How easy is the product to care for? How did it respond to being washed?
The surface wipes clean very easily.
Tell us how the product performed overall when used for its designed purpose
An all-round good road shoe that delivers on stiffness, comfort and breathability.
Tell us what you particularly liked about the product
A good balance of stiffness and comfort.
Tell us what you particularly disliked about the product
Just a little rough around the edges in places.
How does the price compare to that of similar products in the market, including ones recently tested on road.cc?
For a laced shoe that comes with a carbon fibre sole, they are competitively priced.

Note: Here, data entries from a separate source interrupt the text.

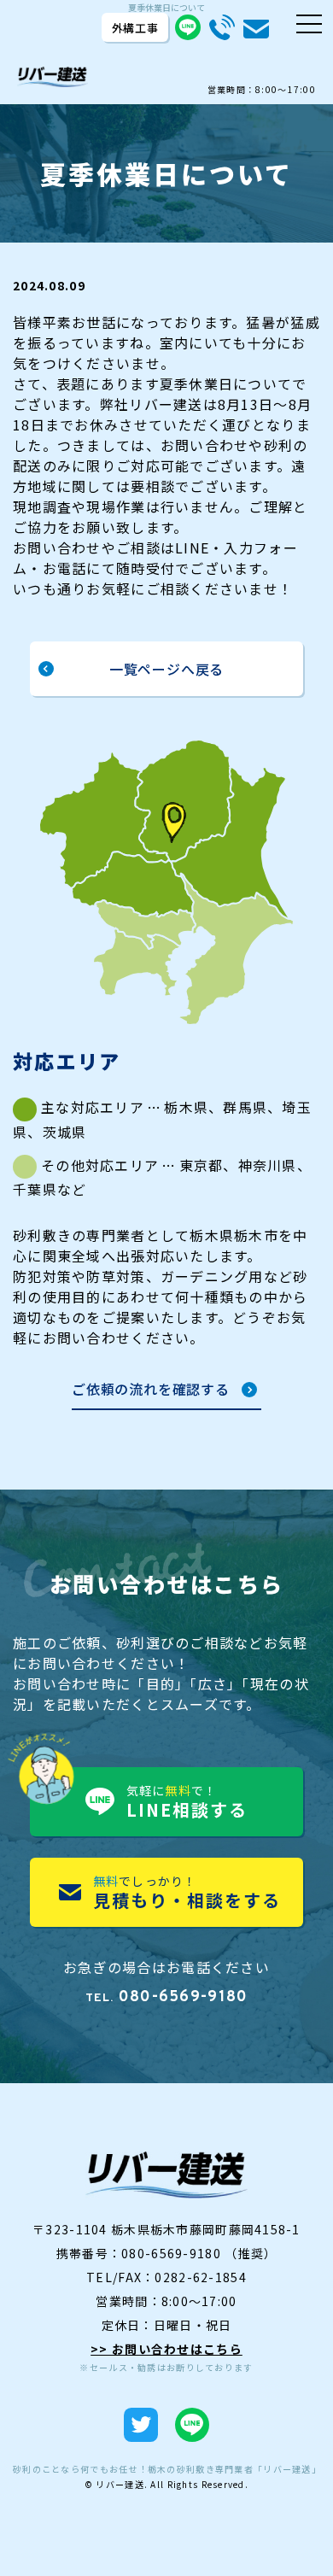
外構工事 (135, 28)
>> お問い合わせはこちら (166, 2348)
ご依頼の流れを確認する (151, 1390)
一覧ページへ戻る (166, 669)
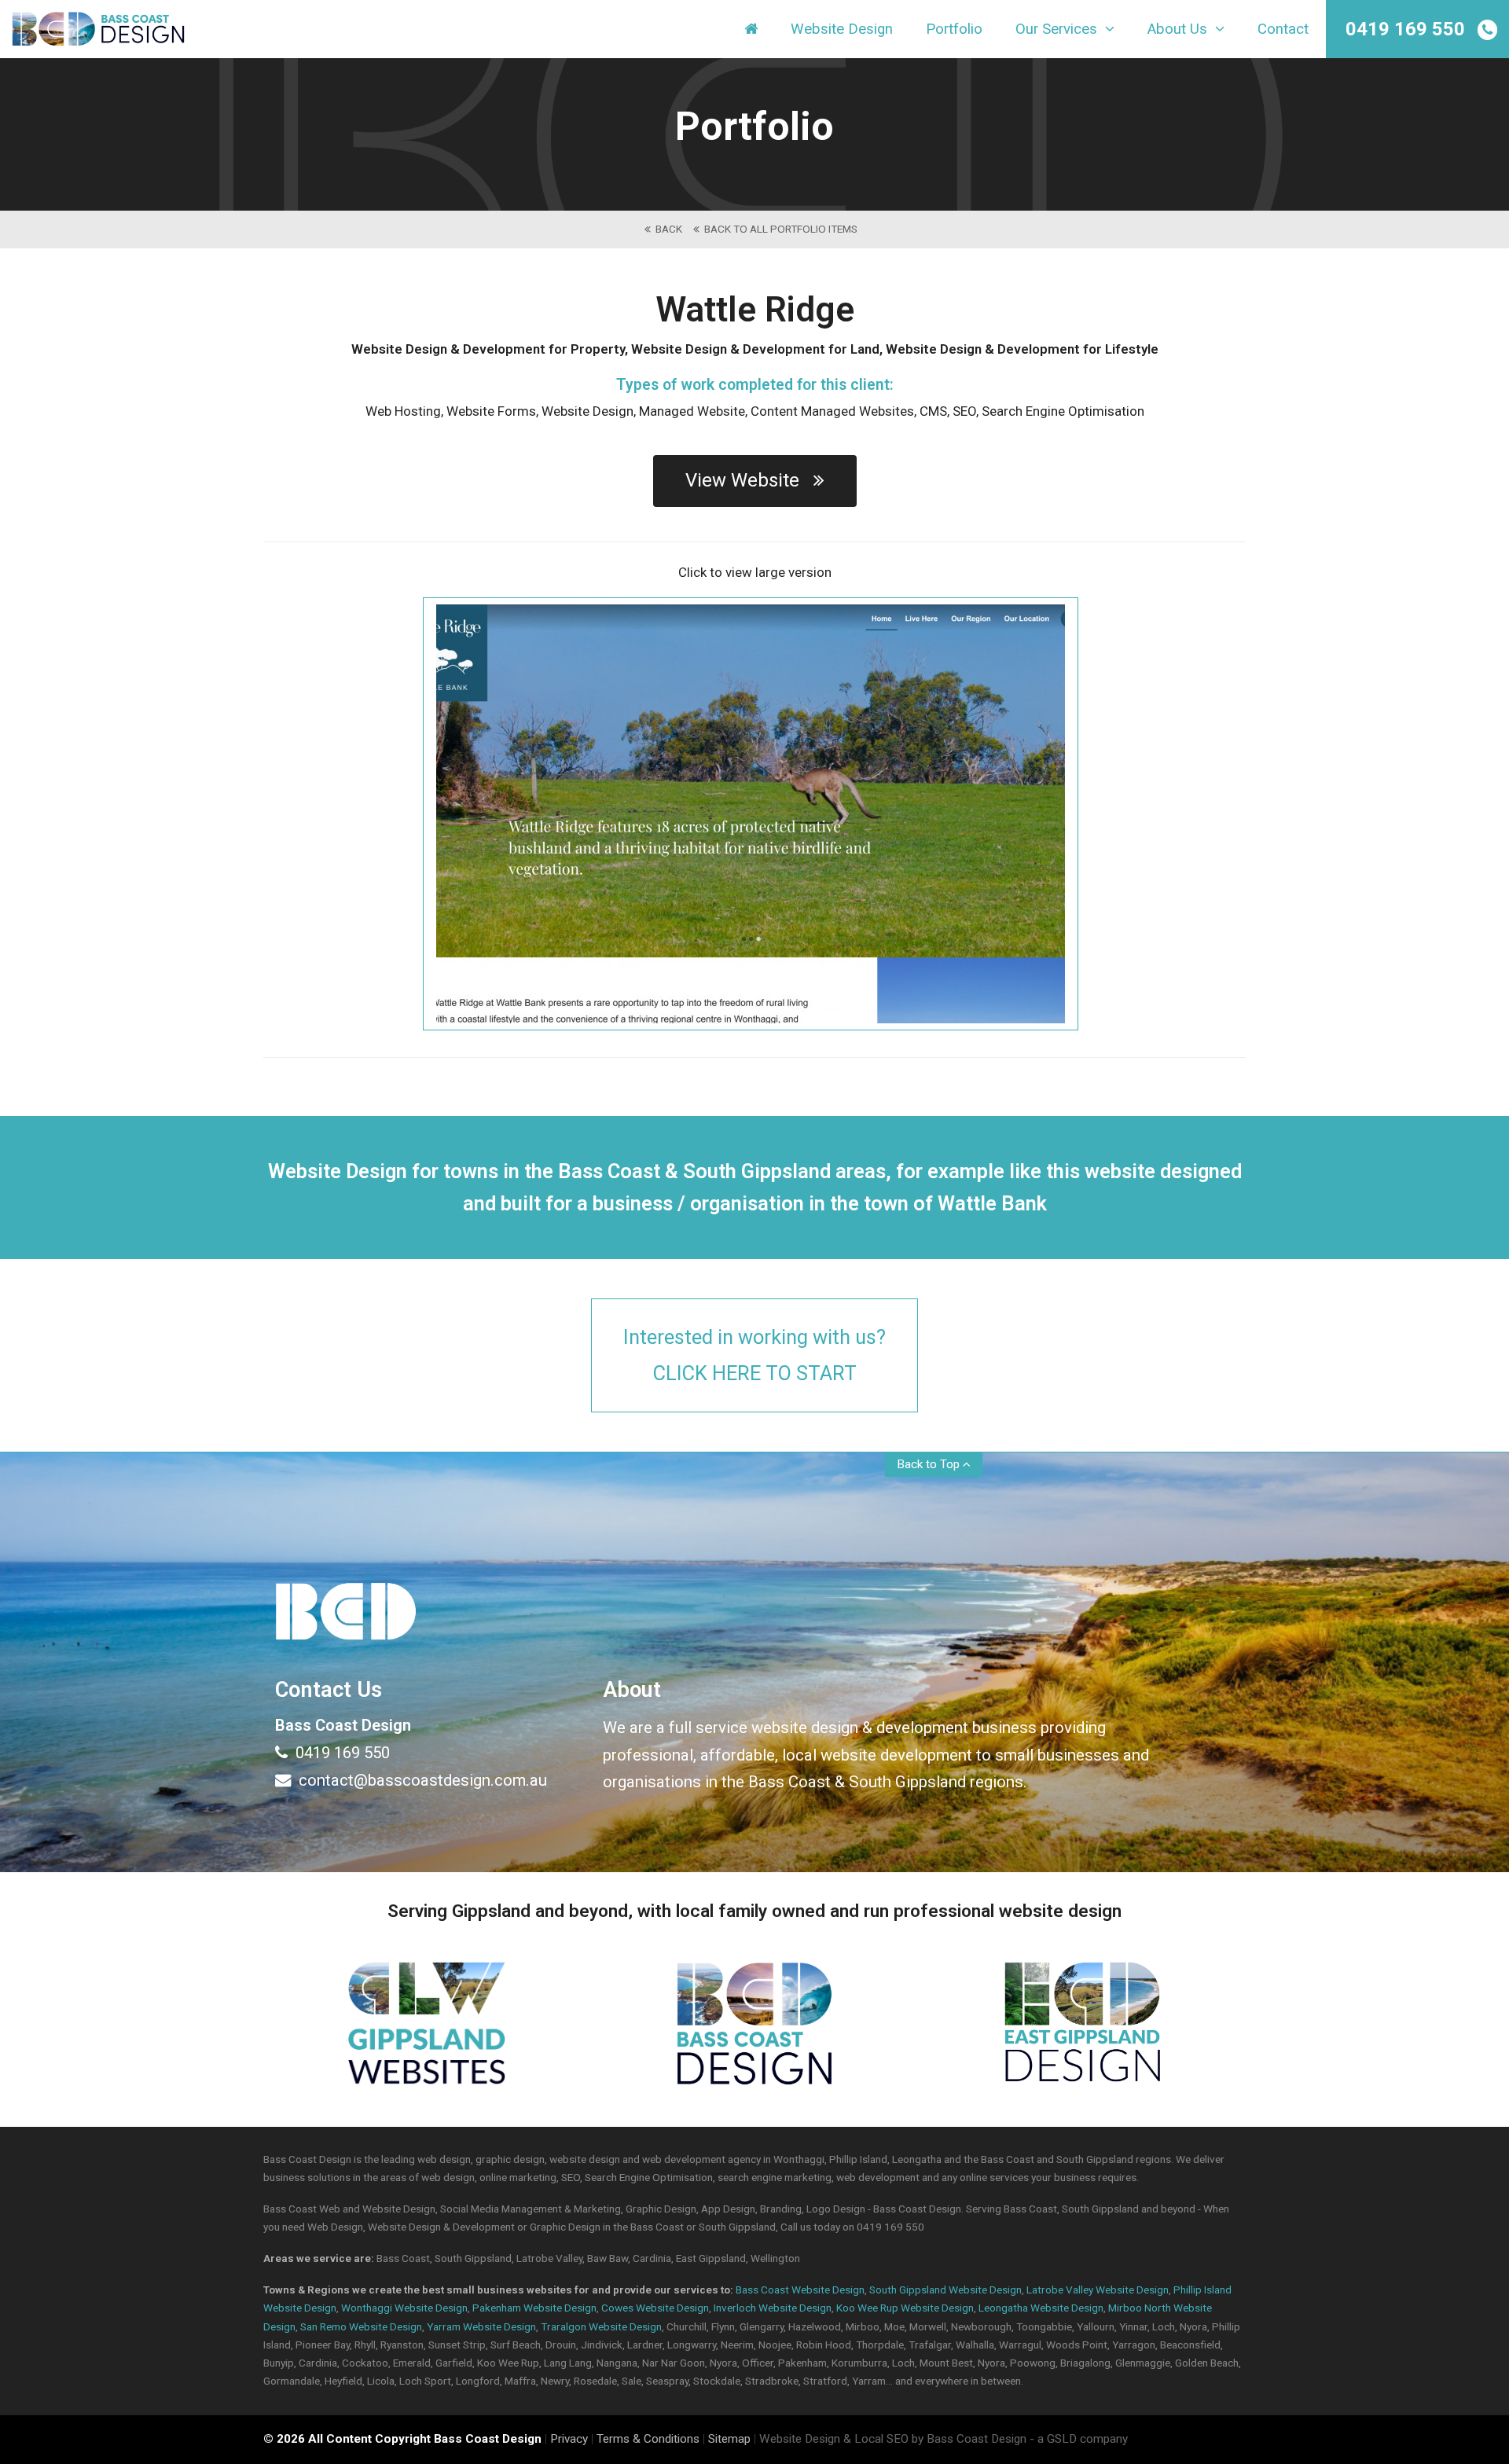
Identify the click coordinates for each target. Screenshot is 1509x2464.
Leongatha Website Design (1040, 2307)
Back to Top (930, 1464)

Did you enjoy using the product? Yes
Would you consider buying the product? Yes
Would you recommend the product to a friend? Yes
Use this box to explain your overall score
A very capable pair of shoes that are a pleasure to wear. The sole balances stiffness and comfort while the laces provide an even spread of tension, although they aren't as easy to tweak on the fly as a Boa dial or equivalent.
About the tester
I usually ride: This month's test bike My best bike is: B'Twin Ultra CF draped in the latest bling test components
I've been riding for: Over 20 years I ride: Every day I would class myself as: Expert
I regularly do the following types of riding: time trialling, commuting, club rides, sportives, fixed/singlespeed,
With 20 years of road cycling and over 150,000 miles in his legs it's safe to say Stu is happiest when on the bike whatever the weather. Since writing his first review for road.cc back in 2009 he has also had a career in engineering including 3D-CAD design and product development, so has a real passion for all of the latest technology coming through in the industry but is also a sucker for a classic steel frame, skinny tyres, rim brakes and a damn good paintjob.
His fascination with gravel bikes is getting out of control too!